Opt for perennials: When it comes to plants, don’t reinvent the wheel every year – that costs more money. Instead, Hewitt suggests investing in perennials, so you don’t have to start from scratch when the new planting season rolls around. Perennials are plants that last for more than a couple of seasons. “Also plant wildflowers,” she advises. “They spread over a large area, creating a cost-effective choice.” Succulents also do not require a lot of maintenance and last for years.
Propagate properly: “Choose indoor plants that are easier to propagate so that you get more bang for your buck,” she advises. “One plant can easily turn into two or three.” Plants that propagate easily include pothos varieties, succulents and monsteras.
Containers: Hewitt says that containers for both your indoor and outdoor plants can get a bit pricey so look for more affordable alternatives. “Try basic terracotta planters as they are generally good for most plants, and they tend to be less expensive,” she said. “Also, consider planting multiple things in one planter or container.”
Choose veggies: So, you might have wanted a beautiful flower garden, but Hewitt suggests opting for growing vegetables instead. “Veggies can be super fun and easy to grow, and the best part is that when late spring and summer roll around, you will make a serious dent in your grocery budget if you eat what you grow.”
Garden Research states that for an average-sized food garden, the tools cost around $100, and the seeds cost about $2.8 for 50 seeds, on average. The cost of soil ranges from $534 - $2400, depending on the type of plants and the depth of soil required for these plants.
However, choose your vegetables wisely, because Garden Research states that some, such as asparagus, are more costly to maintain than, say, zucchini.
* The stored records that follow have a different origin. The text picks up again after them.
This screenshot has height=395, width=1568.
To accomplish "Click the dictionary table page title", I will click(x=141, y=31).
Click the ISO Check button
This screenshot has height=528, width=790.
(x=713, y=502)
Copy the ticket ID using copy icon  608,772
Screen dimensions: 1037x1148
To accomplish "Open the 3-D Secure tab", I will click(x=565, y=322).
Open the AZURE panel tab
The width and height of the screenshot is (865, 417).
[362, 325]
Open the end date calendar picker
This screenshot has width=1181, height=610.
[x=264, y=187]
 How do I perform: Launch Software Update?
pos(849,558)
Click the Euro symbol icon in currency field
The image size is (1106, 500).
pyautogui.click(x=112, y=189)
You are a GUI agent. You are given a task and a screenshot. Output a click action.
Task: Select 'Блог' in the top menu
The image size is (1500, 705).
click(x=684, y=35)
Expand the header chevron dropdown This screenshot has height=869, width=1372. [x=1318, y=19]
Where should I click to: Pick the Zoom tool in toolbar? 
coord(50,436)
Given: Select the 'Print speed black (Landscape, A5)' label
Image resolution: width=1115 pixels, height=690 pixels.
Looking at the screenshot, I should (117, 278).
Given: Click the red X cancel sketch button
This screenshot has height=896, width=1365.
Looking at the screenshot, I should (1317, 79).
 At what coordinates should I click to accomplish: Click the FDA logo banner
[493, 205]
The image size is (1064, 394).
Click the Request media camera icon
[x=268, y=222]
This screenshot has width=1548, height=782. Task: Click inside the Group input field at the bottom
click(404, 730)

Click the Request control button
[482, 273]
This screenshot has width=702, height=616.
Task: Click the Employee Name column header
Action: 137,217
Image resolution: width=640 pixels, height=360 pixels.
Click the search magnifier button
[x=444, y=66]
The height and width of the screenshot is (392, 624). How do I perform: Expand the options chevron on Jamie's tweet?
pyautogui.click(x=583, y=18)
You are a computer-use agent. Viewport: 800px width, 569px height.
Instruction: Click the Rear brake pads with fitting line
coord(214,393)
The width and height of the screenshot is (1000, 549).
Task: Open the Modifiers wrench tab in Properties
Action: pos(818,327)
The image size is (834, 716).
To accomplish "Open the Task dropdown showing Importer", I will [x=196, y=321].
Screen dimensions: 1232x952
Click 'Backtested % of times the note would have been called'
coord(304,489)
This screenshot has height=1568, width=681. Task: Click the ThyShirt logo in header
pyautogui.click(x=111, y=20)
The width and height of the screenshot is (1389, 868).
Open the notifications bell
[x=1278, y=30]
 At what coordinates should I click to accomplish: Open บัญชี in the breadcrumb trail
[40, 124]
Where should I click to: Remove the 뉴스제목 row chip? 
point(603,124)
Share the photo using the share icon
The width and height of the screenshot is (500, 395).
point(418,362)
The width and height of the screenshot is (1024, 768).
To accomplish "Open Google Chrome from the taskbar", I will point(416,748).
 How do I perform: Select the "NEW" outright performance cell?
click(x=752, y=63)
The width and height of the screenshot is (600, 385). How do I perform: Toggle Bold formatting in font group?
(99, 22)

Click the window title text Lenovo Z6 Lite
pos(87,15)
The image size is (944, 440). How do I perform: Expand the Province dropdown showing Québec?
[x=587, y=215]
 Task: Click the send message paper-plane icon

Add in a pro: When it comes to maintaining a garden, the costs are more reasonable. The National Gardening Association estimates that U.S. gardening households spend an average of $70 on maintaining their gardens each season.
However, if you have a large garden to tend to or just need advice, it might be easier to call in a pro to help select plants, flowers or trees and take care of weed control and soil fertilization. According to Thumbtack, planting services range anywhere from $47 to $2,000, depending on the size and scope of the project. A weekly professional gardener costs an average of $35-$80 per week. Doing it yourself will cut those costs but weigh what you need versus your budget and what you may be physically able to do.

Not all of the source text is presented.